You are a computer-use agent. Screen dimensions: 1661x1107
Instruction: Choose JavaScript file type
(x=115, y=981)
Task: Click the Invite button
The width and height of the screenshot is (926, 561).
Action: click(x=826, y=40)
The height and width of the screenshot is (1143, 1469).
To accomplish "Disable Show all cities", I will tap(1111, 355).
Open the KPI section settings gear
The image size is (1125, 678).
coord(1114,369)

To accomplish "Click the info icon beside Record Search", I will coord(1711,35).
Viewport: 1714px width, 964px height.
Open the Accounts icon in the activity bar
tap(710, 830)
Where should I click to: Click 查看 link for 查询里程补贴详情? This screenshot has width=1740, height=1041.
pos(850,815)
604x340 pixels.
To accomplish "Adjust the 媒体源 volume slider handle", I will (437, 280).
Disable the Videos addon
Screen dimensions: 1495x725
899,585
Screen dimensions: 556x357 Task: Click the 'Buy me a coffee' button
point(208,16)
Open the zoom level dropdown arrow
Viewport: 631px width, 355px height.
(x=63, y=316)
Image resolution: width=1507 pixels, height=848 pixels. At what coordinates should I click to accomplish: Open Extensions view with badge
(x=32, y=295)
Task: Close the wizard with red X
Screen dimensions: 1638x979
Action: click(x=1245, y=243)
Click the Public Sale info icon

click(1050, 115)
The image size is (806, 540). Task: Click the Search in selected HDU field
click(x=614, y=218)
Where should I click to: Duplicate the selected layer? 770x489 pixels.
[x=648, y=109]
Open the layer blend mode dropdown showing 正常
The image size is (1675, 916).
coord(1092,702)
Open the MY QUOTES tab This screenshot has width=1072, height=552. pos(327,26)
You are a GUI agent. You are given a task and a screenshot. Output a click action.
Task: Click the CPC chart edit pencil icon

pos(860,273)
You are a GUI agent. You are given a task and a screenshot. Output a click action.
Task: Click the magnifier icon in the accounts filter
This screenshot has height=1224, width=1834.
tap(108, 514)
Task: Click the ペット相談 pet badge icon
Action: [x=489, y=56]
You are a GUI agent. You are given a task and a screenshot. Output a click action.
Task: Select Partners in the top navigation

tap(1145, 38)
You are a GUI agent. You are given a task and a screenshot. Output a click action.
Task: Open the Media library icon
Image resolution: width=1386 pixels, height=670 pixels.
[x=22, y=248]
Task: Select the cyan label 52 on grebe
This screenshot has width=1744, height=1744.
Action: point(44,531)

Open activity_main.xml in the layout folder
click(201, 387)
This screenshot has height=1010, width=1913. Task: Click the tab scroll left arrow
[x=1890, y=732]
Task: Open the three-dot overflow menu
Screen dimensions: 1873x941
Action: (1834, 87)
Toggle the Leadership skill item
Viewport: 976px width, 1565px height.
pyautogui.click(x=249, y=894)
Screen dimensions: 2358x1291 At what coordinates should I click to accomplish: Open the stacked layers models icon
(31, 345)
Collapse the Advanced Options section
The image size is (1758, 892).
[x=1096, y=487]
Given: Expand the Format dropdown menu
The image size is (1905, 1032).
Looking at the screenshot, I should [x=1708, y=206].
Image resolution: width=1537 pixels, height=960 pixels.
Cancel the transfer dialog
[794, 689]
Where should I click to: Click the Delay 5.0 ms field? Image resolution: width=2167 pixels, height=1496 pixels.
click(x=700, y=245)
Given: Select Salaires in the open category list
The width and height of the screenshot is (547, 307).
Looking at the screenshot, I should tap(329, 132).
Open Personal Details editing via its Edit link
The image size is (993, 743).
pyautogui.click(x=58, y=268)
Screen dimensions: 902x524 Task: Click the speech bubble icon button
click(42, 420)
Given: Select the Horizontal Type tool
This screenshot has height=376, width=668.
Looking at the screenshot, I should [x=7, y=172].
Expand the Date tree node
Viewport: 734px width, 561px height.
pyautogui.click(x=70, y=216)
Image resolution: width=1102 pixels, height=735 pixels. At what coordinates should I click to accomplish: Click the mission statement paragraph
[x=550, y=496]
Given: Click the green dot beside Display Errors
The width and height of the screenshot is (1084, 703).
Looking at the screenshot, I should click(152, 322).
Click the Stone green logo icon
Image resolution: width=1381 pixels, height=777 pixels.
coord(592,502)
··········
▶ [TASK OBJECTIVE]:
Return exactly the opening lines of the listing above, ending with the line that has "Task: Open the Media library icon".

▶ [WORKED SOLUTION]:
You are a computer-use agent. Screen dimensions: 1661x1107
Instruction: Choose JavaScript file type
(x=115, y=981)
Task: Click the Invite button
The width and height of the screenshot is (926, 561).
Action: click(x=826, y=40)
The height and width of the screenshot is (1143, 1469).
To accomplish "Disable Show all cities", I will tap(1111, 355).
Open the KPI section settings gear
The image size is (1125, 678).
coord(1114,369)

To accomplish "Click the info icon beside Record Search", I will coord(1711,35).
Viewport: 1714px width, 964px height.
Open the Accounts icon in the activity bar
tap(710, 830)
Where should I click to: Click 查看 link for 查询里程补贴详情? This screenshot has width=1740, height=1041.
pos(850,815)
604x340 pixels.
To accomplish "Adjust the 媒体源 volume slider handle", I will (437, 280).
Disable the Videos addon
Screen dimensions: 1495x725
899,585
Screen dimensions: 556x357 Task: Click the 'Buy me a coffee' button
point(208,16)
Open the zoom level dropdown arrow
Viewport: 631px width, 355px height.
(x=63, y=316)
Image resolution: width=1507 pixels, height=848 pixels. At what coordinates should I click to accomplish: Open Extensions view with badge
(x=32, y=295)
Task: Close the wizard with red X
Screen dimensions: 1638x979
Action: click(x=1245, y=243)
Click the Public Sale info icon

click(1050, 115)
The image size is (806, 540). Task: Click the Search in selected HDU field
click(x=614, y=218)
Where should I click to: Duplicate the selected layer? 770x489 pixels.
[x=648, y=109]
Open the layer blend mode dropdown showing 正常
The image size is (1675, 916).
coord(1092,702)
Open the MY QUOTES tab This screenshot has width=1072, height=552. pos(327,26)
You are a GUI agent. You are given a task and a screenshot. Output a click action.
Task: Click the CPC chart edit pencil icon

pos(860,273)
You are a GUI agent. You are given a task and a screenshot. Output a click action.
Task: Click the magnifier icon in the accounts filter
This screenshot has height=1224, width=1834.
tap(108, 514)
Task: Click the ペット相談 pet badge icon
Action: [x=489, y=56]
You are a GUI agent. You are given a task and a screenshot. Output a click action.
Task: Select Partners in the top navigation

tap(1145, 38)
You are a GUI agent. You are given a task and a screenshot. Output a click action.
Task: Open the Media library icon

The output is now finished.